今日の記事はいささか古いです。半年以上前の記事をほじくり返して書いています。

国土計画法案、また棚上げに
Spatial Planning Bill shelved again
Yangchen C Rinzin記者、Kuensel、2021年12月3日
https://kuenselonline.com/spatial-planning-bill-shelved-again/
【抄訳】
ほぼ6年前に起草され、この冬の国会会期に提出される予定だった国土計画法案がまた棚上げとなった。公共事業人間居住省(MoWHS)は2015年に同法案を起草し、同年、同省は国会への提出と真偽のため、同法案を内閣に提出した。同法案は、全国で実施中の開発計画と、今後実施予定になっている開発計画に法的根拠を与えることが期待されていた。

▶ **提供資料**
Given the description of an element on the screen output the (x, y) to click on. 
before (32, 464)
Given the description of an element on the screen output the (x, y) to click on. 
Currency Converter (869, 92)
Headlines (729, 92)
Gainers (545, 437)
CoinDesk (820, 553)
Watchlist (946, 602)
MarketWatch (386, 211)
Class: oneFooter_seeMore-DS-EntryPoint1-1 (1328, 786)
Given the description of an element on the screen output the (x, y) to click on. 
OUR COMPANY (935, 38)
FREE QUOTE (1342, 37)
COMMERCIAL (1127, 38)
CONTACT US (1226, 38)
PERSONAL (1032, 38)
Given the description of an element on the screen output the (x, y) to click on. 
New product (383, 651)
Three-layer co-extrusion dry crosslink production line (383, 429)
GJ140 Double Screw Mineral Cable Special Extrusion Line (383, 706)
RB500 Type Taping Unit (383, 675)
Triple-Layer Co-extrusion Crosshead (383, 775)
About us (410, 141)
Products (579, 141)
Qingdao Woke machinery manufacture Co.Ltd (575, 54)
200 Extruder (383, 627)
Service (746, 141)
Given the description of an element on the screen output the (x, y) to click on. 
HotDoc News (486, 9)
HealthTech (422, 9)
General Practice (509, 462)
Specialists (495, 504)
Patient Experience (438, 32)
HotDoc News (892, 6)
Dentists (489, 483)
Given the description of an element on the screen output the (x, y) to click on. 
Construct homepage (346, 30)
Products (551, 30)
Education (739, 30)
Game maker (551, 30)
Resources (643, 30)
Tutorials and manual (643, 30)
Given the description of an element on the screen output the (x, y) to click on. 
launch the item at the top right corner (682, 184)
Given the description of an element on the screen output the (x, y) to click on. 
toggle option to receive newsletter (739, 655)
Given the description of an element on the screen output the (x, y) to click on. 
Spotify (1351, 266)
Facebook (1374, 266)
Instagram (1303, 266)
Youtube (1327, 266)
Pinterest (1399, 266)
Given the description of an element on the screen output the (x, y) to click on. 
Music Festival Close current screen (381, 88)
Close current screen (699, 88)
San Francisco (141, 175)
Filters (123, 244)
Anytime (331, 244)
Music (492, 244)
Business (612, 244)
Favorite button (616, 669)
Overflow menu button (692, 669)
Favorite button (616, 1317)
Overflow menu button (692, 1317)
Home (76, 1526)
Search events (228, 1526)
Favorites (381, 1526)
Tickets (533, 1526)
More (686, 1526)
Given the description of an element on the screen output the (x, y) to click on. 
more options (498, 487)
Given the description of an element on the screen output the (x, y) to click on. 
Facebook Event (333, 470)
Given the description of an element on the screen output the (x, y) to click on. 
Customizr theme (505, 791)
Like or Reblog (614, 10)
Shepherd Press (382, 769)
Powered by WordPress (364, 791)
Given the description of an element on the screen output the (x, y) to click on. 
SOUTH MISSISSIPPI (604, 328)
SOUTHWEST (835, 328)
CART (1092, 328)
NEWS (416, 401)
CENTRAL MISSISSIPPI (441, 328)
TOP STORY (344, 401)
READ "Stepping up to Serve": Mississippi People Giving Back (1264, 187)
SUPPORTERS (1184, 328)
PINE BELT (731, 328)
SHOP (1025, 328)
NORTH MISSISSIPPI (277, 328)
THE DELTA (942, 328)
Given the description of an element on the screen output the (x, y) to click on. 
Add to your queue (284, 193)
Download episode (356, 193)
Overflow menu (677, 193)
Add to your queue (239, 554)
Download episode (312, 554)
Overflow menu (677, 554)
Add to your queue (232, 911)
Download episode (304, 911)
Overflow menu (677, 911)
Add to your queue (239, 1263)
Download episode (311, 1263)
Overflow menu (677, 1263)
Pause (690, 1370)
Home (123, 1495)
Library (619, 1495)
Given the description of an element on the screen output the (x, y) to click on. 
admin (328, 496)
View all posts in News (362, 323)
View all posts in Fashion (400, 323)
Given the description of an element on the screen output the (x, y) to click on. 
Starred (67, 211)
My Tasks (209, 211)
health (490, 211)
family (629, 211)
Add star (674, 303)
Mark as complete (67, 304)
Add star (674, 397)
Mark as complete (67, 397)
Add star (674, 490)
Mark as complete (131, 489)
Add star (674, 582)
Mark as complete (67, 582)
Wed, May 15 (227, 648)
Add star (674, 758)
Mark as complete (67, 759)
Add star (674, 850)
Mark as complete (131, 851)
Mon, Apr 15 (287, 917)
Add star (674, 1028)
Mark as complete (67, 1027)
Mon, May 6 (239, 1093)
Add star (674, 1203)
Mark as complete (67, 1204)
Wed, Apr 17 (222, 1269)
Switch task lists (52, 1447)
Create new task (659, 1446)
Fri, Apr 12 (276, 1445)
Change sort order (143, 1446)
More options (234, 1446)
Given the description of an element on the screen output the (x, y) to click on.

▶ **課題 A**
国土計画法案に関する抜粋本文によると、公共事業人間居住省がこの法案を起草したのは何年ですか。
▶ **課題 B**
国土計画法案に関する抜粋本文の続きを、最後の文のあとから書き継いでください。
これらの行はここでは使いません。

▶ **回答 A**
2015年です。

▶ **回答 B**
ドルジ・ツェリン公共事業相は、内閣がさらなる見直しの必要性を感じたのが法案棚上げの理由だと述べた。「でなければ、法案は法案提出に必要なすべての手順を踏み、それをクリアしてきた。私は内閣での見直しの決定を尊重するが、同法の制定は、開発計画の実効性を担保するという大きな利益を含め、省にとっては重要な課題だ。」大臣は明言しなかったが、内閣はMoWHSに法案を見直すよう指示した模様。

同法案が棚上げされたのはこれが初めてではない。省当局者によると、同法案は国民民主党(PDP)政権の在任中にも内閣に提出された。

また、一部の当局者は、大臣の同意を得て、国土計画法が既存の計画に法的根拠を与えるものであると語った。そのため、同省は法案を至急扱いとしてきた。しかし、法案は国会に到達することはなかった。

省とは別に、2019年のティンプー市の都市開発計画に関するパフォーマンス監査報告書の中で、王立会計検査院(RAA)は、省が法案の制定を進めるよう提言している。RAAはまた、国土計画が、構造計画の実施に関与する機関の意思決定権限と役割および責任を明確にするだろうと述べた。法案が承認されれば、現在実施中の開発計画に及ぶ影響を最小限に抑えることができるともRAAは指摘している。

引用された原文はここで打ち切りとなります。